Data Block Start

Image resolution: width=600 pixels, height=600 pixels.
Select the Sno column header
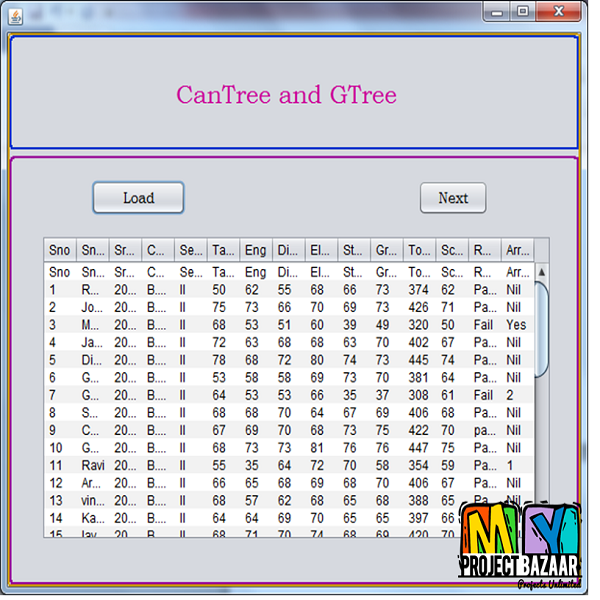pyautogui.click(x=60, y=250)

Data Block End
Data Block Start

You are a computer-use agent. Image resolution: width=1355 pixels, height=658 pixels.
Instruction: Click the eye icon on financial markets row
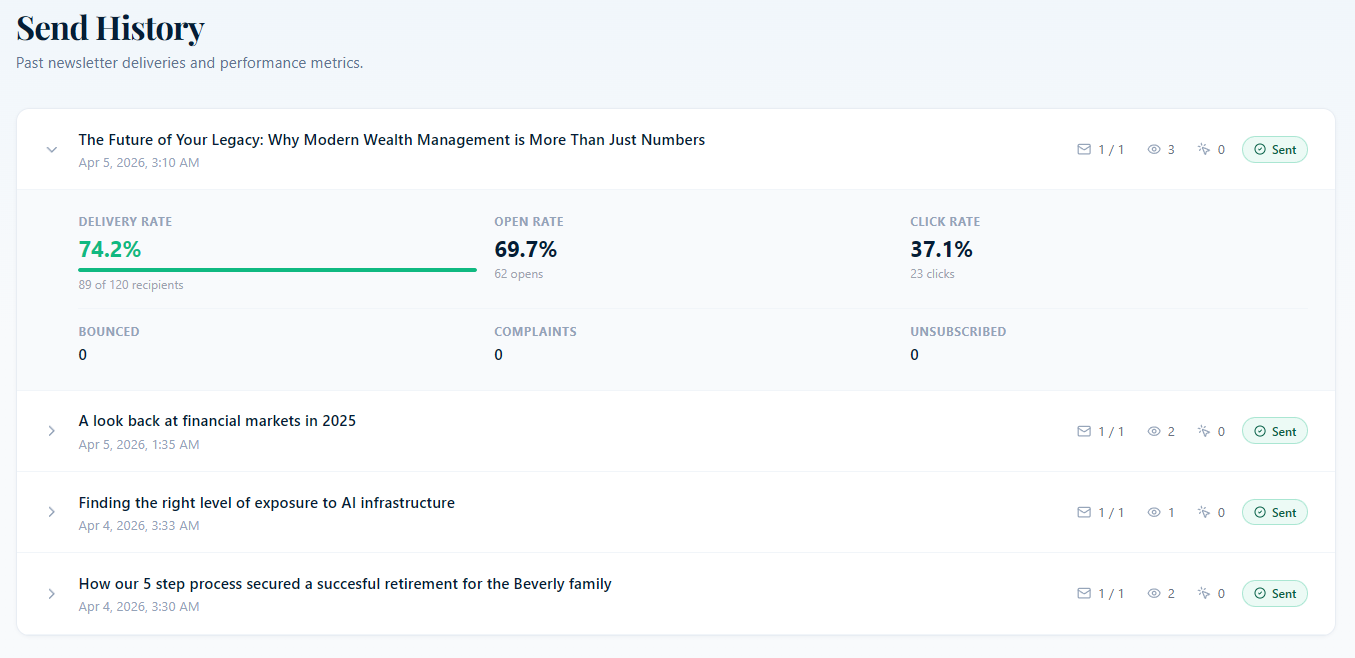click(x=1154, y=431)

Data Block End
Data Block Start

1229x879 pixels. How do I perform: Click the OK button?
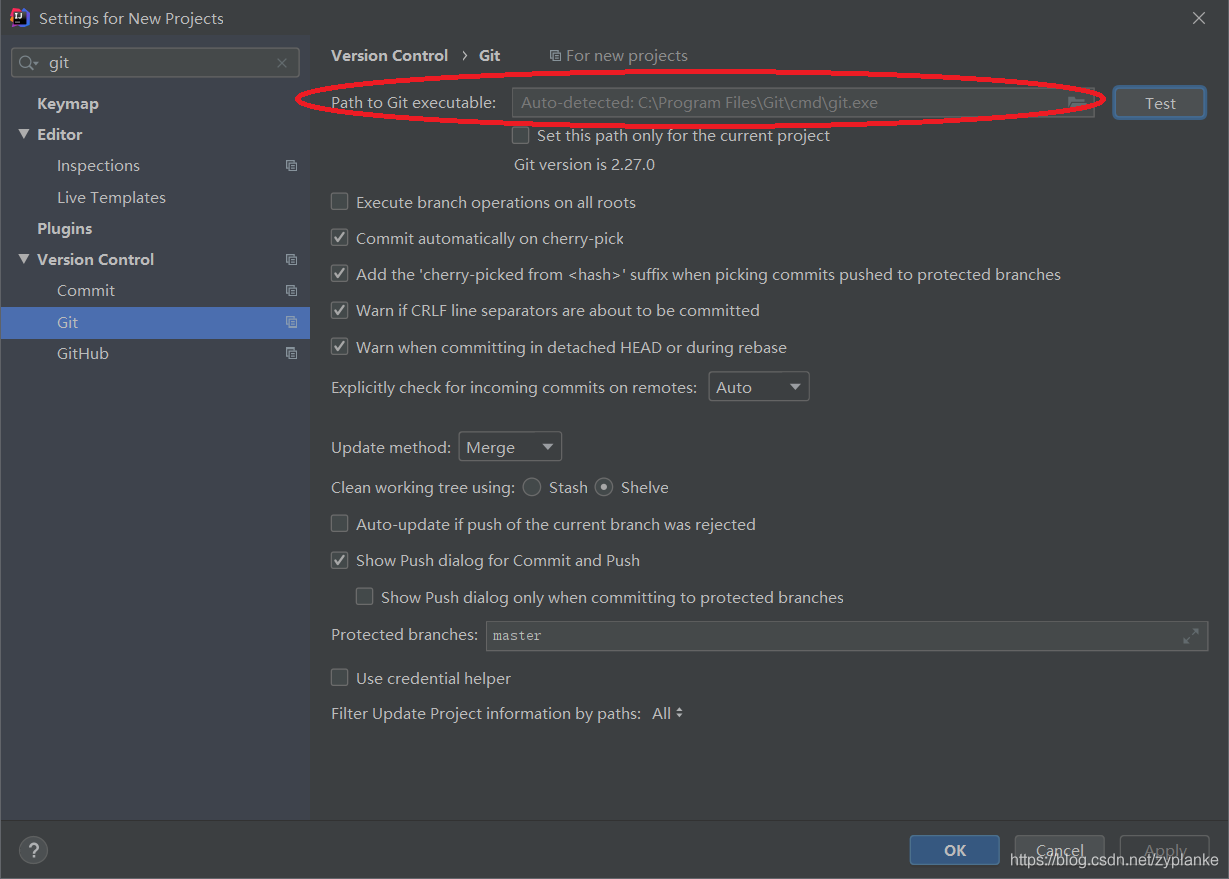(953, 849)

Data Block End

__Assigned task__. Where does "width" occur in the data? Copy each line that has it.

__Task solution__.
Image resolution: width=600 pixels, height=600 pixels.
You are a computer-use agent. Image resolution: width=1355 pixels, height=658 pixels.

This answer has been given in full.